In summary, we have described the synthesis of a new chiral halogen-bond donor, which has a fluorobissulfonyl scaffold with a chiral binaphthyl backbone, and its application as a Lewis acid catalyst. A chiral halogen-bond donor (R)-1 was synthesized from commercially available (R)-1,1′-binaphthol in 16% total yield in 11 steps. The use of a catalytic amount of (R)-1 in the Mukaiyama aldol reaction and quinoline reduction afforded the products in high yield.
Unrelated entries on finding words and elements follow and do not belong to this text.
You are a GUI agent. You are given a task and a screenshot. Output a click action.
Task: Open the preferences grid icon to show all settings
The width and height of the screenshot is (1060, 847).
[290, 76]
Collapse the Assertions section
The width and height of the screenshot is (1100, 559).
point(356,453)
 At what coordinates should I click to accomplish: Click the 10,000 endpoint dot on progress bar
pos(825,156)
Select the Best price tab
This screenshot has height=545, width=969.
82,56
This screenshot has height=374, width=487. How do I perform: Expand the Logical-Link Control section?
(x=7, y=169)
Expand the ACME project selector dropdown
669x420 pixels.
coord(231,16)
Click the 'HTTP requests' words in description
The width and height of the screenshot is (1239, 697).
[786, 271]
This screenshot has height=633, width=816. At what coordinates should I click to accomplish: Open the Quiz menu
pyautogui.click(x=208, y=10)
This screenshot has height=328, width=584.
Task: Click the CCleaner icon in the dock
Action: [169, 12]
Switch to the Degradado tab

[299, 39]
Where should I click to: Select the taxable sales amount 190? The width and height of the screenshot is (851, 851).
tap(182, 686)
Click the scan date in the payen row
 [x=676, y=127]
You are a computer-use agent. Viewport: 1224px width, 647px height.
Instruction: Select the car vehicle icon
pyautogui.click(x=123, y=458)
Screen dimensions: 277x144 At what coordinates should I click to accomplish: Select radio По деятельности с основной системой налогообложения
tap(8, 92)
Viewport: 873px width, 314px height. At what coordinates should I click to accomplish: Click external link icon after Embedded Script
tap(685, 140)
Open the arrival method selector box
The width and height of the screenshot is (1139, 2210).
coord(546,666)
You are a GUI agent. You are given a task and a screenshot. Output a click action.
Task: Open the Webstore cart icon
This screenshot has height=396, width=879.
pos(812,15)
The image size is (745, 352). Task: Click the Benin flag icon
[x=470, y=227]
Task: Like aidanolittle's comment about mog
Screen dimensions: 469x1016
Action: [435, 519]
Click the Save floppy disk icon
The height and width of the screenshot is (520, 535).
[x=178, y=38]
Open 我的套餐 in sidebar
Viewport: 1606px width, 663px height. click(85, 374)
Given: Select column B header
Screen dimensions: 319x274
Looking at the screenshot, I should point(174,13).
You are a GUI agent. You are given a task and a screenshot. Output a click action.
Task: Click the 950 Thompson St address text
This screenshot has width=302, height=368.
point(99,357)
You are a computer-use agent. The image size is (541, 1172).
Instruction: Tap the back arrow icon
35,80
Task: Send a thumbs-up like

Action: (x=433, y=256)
As far as we know, these are the first examples of chiral XB catalysts containing a sp³-hybridized carbon–iodine moiety. While enantioselectivity could not be induced by (R)-1 in the attempted reactions, the results should be useful for the new design of effective chiral XB catalysts containing a sp³-hybridized carbon–iodine moiety, such as bidentate-type catalysts, but not monodentate-type catalysts, as one example. Further investigation into these possibilities is ongoing in our laboratory.